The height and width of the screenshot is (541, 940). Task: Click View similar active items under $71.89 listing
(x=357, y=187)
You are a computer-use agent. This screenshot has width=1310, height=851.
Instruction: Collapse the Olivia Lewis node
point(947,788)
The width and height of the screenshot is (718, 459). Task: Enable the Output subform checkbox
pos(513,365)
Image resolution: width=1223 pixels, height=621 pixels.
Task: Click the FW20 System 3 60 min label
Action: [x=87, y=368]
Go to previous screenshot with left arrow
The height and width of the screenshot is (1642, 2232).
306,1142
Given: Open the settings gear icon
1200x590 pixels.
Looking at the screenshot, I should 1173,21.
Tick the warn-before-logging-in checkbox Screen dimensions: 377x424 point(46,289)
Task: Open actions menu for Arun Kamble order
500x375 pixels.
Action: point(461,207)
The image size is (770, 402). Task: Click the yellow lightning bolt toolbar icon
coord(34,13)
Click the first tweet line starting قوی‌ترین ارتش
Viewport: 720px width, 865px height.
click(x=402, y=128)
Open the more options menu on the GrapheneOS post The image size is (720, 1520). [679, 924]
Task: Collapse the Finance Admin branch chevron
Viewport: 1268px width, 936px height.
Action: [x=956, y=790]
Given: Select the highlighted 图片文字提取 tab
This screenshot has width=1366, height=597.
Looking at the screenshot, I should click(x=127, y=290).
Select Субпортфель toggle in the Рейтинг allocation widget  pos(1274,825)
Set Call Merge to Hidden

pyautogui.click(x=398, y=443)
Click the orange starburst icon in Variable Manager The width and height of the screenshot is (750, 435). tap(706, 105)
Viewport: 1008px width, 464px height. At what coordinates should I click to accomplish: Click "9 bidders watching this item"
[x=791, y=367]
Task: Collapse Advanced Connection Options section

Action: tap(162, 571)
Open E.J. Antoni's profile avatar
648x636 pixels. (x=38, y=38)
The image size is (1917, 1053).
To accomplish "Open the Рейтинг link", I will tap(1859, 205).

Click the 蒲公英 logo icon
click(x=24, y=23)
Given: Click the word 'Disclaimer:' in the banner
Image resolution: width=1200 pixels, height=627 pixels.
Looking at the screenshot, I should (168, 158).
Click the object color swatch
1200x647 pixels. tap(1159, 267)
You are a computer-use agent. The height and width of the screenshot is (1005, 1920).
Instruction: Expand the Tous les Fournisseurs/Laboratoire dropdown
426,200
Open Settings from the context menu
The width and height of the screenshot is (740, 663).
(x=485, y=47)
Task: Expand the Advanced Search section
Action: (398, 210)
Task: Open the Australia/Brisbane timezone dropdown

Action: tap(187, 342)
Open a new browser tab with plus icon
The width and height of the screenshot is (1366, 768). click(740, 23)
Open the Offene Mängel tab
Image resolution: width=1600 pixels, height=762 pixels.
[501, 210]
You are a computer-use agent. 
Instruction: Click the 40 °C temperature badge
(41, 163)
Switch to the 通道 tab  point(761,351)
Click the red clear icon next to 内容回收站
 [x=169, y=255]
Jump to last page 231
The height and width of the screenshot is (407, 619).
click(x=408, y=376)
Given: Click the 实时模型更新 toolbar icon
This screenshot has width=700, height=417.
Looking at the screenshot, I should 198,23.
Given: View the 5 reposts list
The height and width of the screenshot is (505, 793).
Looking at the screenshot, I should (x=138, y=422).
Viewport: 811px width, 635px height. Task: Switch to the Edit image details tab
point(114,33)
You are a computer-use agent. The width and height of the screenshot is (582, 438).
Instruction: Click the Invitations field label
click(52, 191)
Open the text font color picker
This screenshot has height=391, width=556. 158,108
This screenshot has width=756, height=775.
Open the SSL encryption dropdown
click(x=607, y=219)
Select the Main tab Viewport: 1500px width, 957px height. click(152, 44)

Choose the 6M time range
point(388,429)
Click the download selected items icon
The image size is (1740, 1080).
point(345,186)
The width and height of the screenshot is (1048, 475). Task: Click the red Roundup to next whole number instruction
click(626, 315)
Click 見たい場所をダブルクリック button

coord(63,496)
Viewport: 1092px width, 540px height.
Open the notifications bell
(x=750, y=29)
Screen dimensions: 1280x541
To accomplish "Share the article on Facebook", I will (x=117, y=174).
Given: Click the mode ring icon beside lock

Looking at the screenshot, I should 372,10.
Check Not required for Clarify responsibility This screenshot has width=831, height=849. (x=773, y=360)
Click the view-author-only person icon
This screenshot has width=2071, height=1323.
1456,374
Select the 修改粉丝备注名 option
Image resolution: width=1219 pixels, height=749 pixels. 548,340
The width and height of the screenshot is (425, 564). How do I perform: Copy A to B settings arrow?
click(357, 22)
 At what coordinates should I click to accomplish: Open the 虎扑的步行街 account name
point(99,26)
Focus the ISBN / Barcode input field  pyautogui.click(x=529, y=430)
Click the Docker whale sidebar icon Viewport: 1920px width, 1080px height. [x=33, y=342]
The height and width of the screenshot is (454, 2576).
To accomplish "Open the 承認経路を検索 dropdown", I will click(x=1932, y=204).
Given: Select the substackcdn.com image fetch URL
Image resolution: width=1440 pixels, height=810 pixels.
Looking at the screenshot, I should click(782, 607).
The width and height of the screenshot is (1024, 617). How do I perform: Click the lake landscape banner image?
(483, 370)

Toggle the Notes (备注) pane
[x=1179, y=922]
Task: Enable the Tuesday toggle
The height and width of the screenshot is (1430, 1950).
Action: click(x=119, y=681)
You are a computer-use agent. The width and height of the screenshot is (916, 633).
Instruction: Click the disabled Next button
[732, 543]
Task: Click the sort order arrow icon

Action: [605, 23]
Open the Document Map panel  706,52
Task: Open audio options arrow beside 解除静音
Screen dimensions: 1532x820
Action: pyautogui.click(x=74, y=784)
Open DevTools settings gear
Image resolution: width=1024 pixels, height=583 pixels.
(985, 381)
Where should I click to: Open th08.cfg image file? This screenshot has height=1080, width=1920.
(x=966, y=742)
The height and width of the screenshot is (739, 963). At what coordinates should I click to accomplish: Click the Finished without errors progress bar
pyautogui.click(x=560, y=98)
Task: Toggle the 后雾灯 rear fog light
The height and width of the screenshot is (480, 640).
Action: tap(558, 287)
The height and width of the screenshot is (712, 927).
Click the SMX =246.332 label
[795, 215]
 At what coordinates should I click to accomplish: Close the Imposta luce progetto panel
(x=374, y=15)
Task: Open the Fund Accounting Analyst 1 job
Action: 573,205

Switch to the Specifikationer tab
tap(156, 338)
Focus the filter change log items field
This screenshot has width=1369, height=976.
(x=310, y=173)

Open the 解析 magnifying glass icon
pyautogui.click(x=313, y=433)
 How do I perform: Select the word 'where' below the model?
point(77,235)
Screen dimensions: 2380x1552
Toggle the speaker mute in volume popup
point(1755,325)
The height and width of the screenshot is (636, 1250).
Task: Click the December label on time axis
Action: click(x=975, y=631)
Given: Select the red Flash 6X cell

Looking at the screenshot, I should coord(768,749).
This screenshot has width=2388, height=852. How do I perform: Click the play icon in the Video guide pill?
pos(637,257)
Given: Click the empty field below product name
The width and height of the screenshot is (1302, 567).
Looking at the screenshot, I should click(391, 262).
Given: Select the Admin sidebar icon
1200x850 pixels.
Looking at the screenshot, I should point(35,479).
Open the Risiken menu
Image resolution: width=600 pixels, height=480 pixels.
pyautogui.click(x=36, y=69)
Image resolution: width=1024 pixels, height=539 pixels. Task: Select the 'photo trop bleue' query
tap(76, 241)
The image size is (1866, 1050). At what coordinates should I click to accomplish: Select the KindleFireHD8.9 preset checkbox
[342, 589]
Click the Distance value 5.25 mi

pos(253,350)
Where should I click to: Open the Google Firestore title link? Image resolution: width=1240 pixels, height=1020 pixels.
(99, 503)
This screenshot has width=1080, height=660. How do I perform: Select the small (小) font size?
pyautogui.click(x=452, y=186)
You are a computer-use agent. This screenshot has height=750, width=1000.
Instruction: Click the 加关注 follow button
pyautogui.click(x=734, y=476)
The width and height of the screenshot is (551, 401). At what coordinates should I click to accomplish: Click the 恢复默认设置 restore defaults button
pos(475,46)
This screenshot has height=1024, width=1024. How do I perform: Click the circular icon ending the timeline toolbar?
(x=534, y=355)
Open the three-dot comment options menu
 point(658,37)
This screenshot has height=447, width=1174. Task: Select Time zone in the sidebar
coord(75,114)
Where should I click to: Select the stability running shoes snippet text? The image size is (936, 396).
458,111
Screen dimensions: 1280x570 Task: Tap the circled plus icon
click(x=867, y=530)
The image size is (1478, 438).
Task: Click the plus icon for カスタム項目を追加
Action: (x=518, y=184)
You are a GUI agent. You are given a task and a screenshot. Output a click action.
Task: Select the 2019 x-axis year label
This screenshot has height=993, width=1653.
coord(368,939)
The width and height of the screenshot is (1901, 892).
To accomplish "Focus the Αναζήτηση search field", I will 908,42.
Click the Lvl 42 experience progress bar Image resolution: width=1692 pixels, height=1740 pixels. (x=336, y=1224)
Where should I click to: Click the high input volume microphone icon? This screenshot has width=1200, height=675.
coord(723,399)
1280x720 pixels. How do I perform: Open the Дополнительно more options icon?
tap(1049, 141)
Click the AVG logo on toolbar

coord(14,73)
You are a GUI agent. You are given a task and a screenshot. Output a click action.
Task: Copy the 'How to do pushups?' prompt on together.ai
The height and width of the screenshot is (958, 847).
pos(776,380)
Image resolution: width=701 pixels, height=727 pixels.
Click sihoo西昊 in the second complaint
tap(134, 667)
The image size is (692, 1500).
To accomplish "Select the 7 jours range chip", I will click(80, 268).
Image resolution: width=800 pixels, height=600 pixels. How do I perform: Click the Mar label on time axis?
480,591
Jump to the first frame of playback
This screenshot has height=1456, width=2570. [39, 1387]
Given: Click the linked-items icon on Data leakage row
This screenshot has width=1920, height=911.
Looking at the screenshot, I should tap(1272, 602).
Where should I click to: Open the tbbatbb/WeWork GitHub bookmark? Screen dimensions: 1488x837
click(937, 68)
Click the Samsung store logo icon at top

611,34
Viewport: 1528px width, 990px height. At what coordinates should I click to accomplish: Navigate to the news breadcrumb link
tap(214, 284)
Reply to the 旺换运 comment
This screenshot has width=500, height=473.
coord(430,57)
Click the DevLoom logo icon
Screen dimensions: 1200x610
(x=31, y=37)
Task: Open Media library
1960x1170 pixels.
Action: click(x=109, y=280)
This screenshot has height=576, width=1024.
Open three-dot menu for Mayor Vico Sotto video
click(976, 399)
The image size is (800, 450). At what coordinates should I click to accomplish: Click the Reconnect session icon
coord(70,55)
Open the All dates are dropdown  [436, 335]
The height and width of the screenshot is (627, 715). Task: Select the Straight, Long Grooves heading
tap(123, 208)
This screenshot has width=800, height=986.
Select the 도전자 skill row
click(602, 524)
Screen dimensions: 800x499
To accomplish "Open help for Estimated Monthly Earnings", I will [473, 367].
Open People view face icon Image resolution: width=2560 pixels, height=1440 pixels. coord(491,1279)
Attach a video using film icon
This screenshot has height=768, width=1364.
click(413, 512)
###
* **PROBLEM DETAILS**: Can you give the entries again from the line with "Jump to the first frame of playback" to the line with "Action: click(x=109, y=280)", replacing "Media library" with "Asset library" and leaving everything else unchanged?

* **FULL SOLUTION**:
Jump to the first frame of playback
This screenshot has height=1456, width=2570. [39, 1387]
Given: Click the linked-items icon on Data leakage row
This screenshot has width=1920, height=911.
Looking at the screenshot, I should tap(1272, 602).
Where should I click to: Open the tbbatbb/WeWork GitHub bookmark? Screen dimensions: 1488x837
click(937, 68)
Click the Samsung store logo icon at top

611,34
Viewport: 1528px width, 990px height. At what coordinates should I click to accomplish: Navigate to the news breadcrumb link
tap(214, 284)
Reply to the 旺换运 comment
This screenshot has width=500, height=473.
coord(430,57)
Click the DevLoom logo icon
Screen dimensions: 1200x610
(x=31, y=37)
Task: Open Asset library
1960x1170 pixels.
Action: click(x=109, y=280)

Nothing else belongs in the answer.